* [RAW DATA]:
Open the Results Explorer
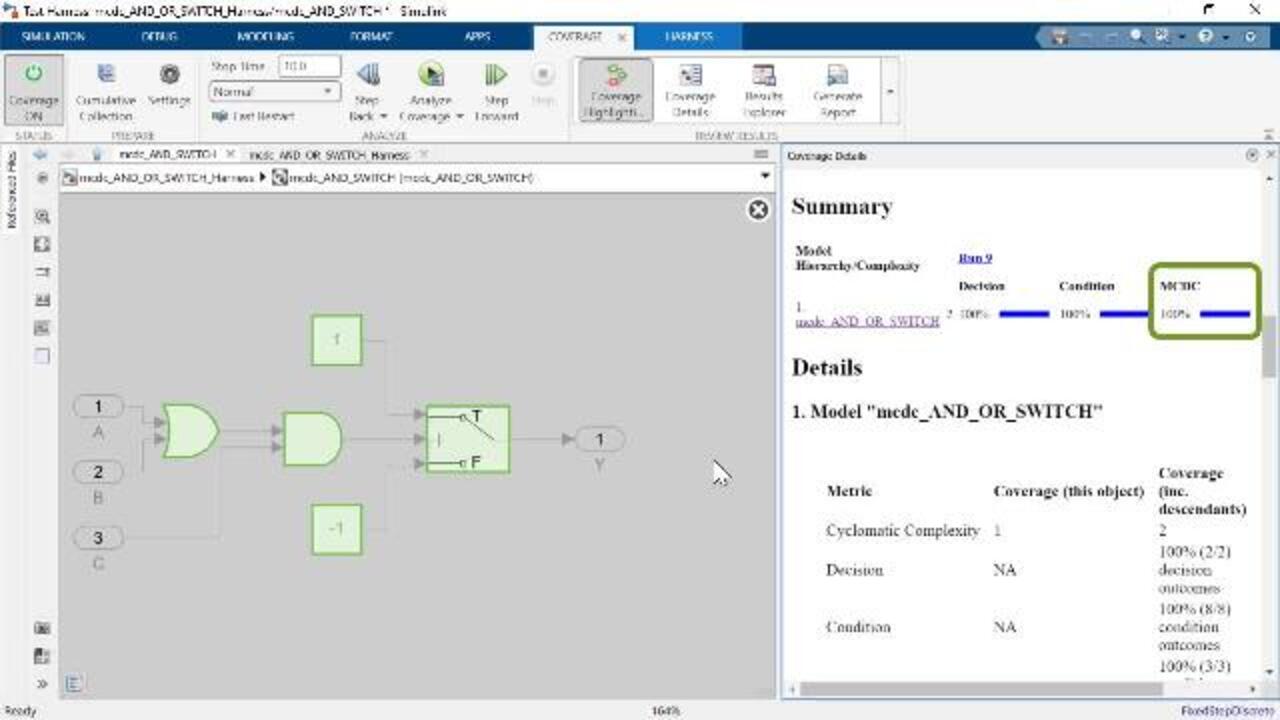(x=763, y=77)
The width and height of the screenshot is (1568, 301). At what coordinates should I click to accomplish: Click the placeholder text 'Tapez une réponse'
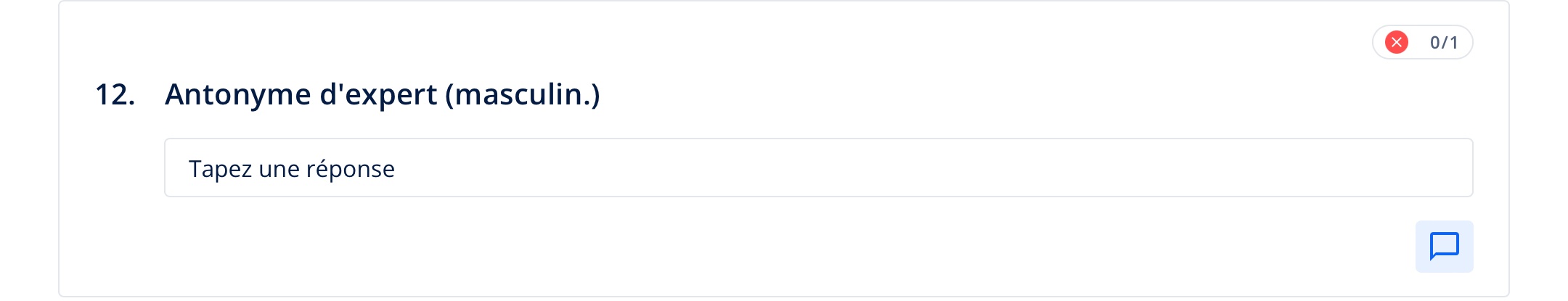292,169
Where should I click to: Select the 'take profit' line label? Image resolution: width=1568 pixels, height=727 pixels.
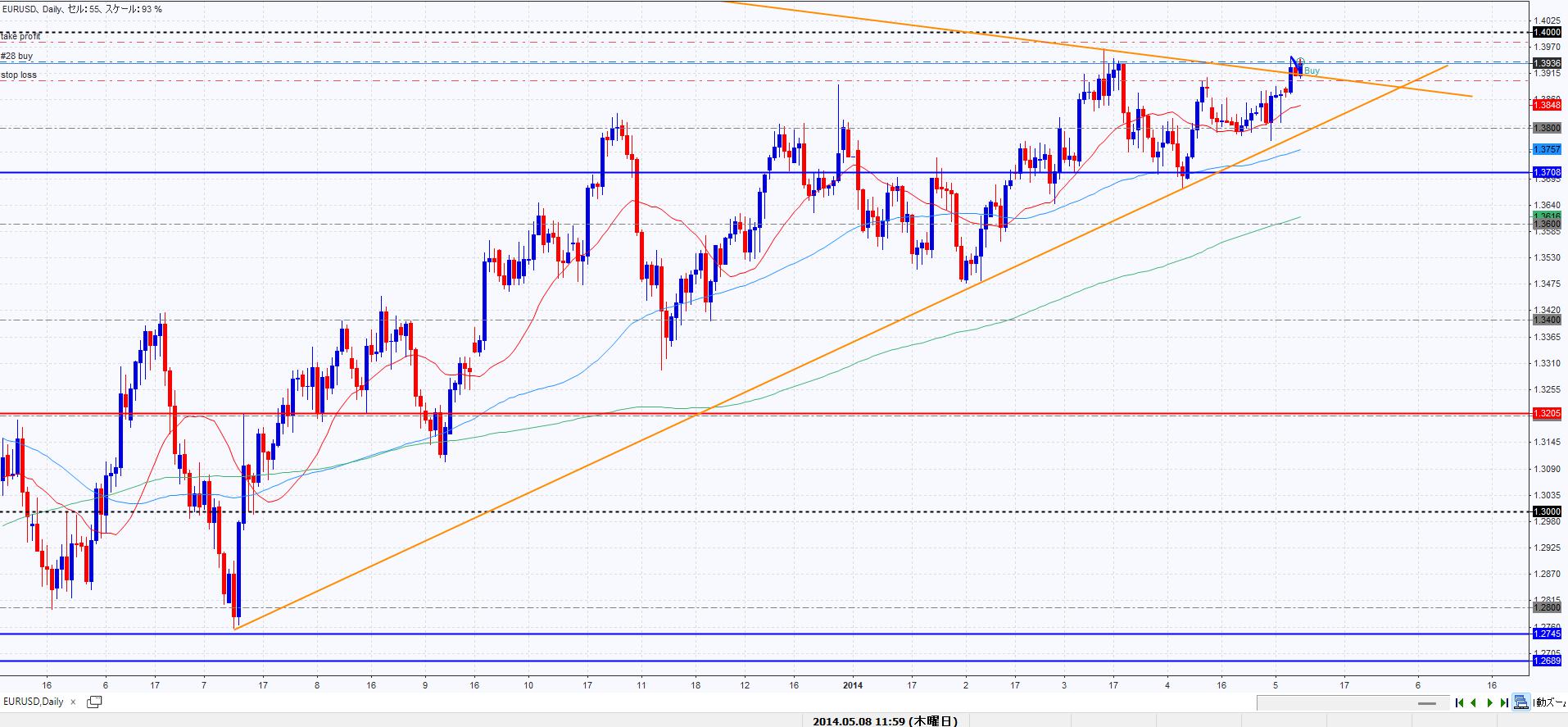[20, 37]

* [SHORT TASK]:
Output the records above as a Markdown table with a Row column holding the row number and an Entry column holding the line, leaving out blank lines and the pictures.

* [TASK RESULT]:
| Row | Entry |
|---|---|
| 1 | Open the Results Explorer |
| 2 | (x=763, y=77) |
| 3 | The width and height of the screenshot is (1568, 301). At what coordinates should I click to accomplish: Click the placeholder text 'Tapez une réponse' |
| 4 | 292,169 |
| 5 | Where should I click to: Select the 'take profit' line label? Image resolution: width=1568 pixels, height=727 pixels. |
| 6 | [20, 37] |